_What is needed_: Copy out every line of the records below word for word, leaving out the pictures.

_The input_:
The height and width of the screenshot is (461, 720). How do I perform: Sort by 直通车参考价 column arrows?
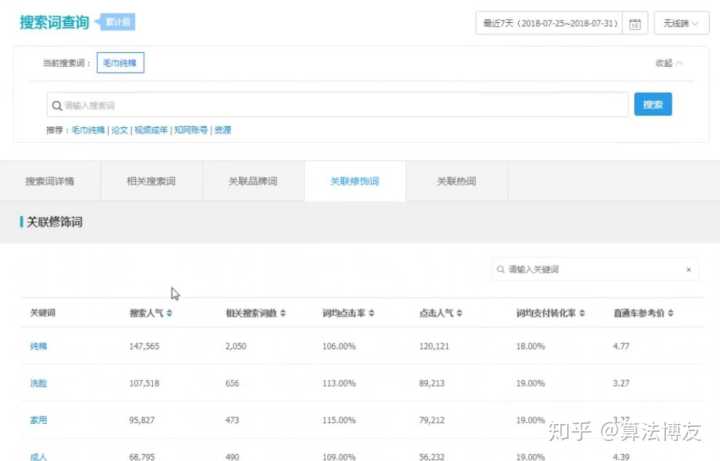pyautogui.click(x=666, y=313)
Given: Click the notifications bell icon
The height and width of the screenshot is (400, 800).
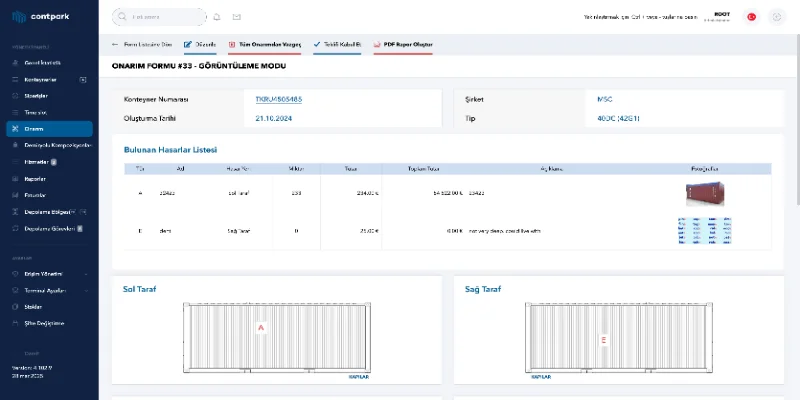Looking at the screenshot, I should (217, 17).
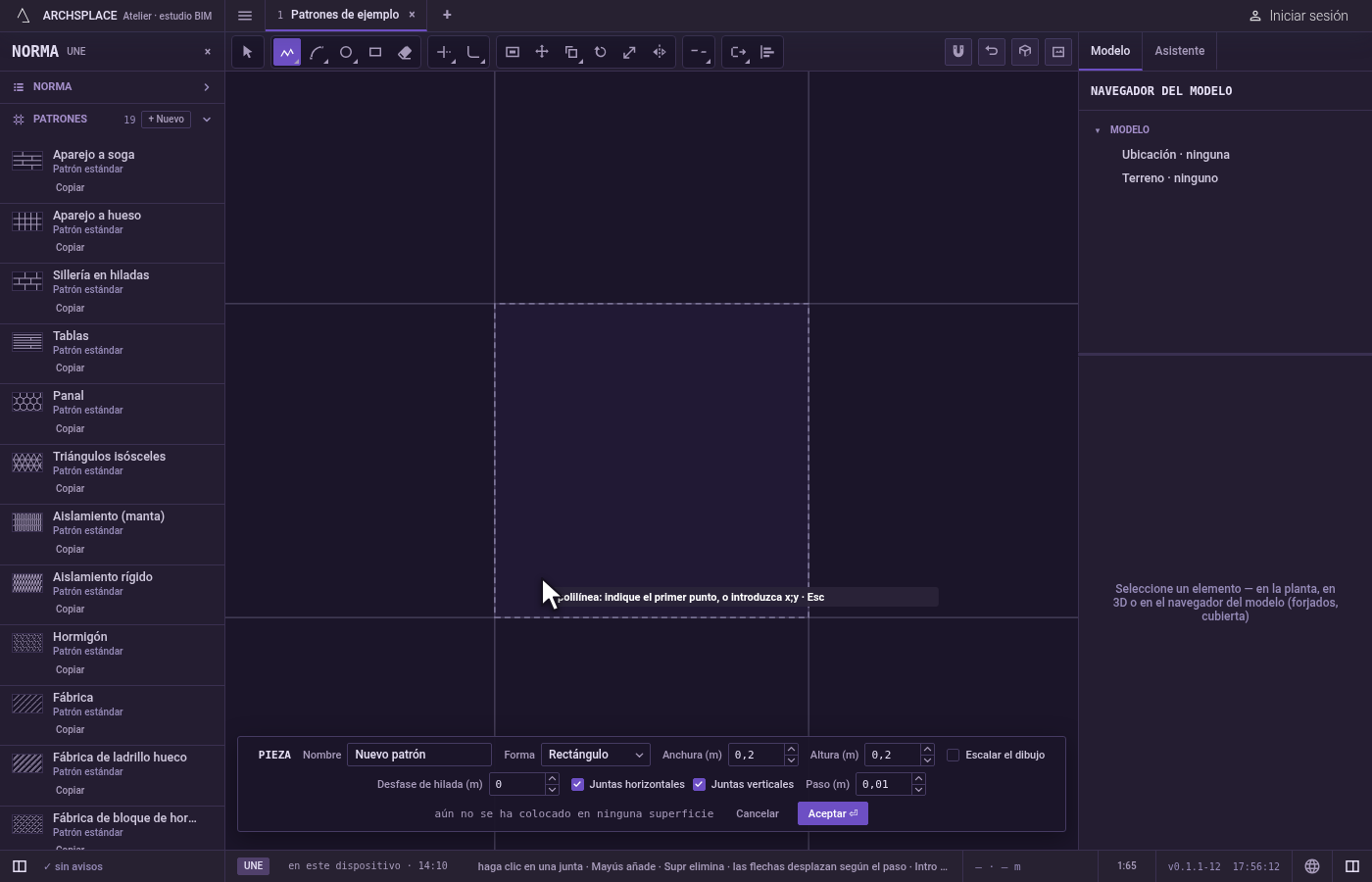Open the 3D cube view icon
Screen dimensions: 1372x882
tap(1025, 52)
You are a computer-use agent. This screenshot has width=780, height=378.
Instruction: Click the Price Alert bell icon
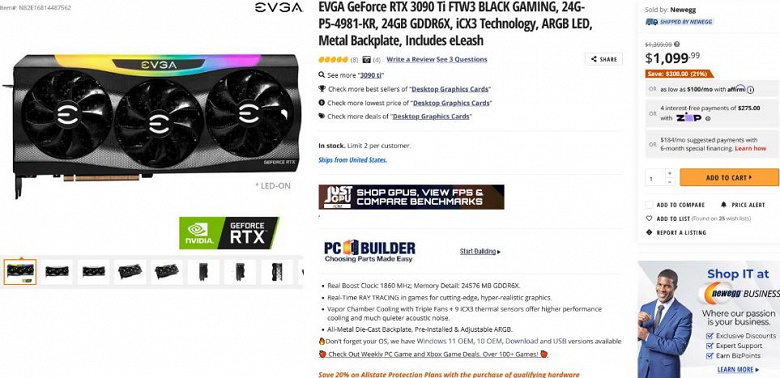click(723, 205)
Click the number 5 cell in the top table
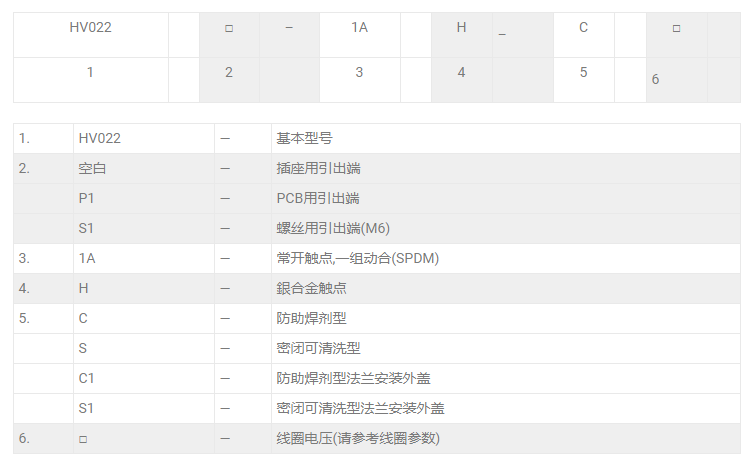The image size is (750, 464). [583, 72]
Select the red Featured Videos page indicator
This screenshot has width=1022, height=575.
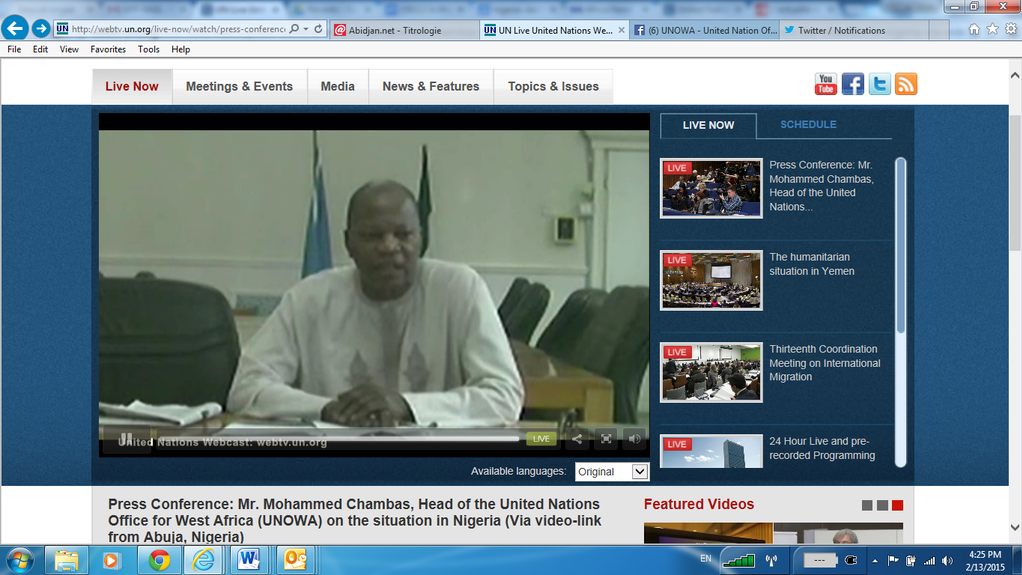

_In response_:
The height and width of the screenshot is (461, 720). How do I perform: Sort by 直通车参考价 column arrows?
pyautogui.click(x=666, y=313)
Given: Click the notifications bell icon
The height and width of the screenshot is (400, 800).
Looking at the screenshot, I should (217, 17).
Open the 3D cube view icon
Screen dimensions: 1372x882
tap(1025, 52)
You are a computer-use agent. This screenshot has width=780, height=378.
Instruction: Click the Price Alert bell icon
click(723, 205)
Click the number 5 cell in the top table
The image size is (750, 464). [583, 72]
Select the red Featured Videos page indicator
This screenshot has width=1022, height=575.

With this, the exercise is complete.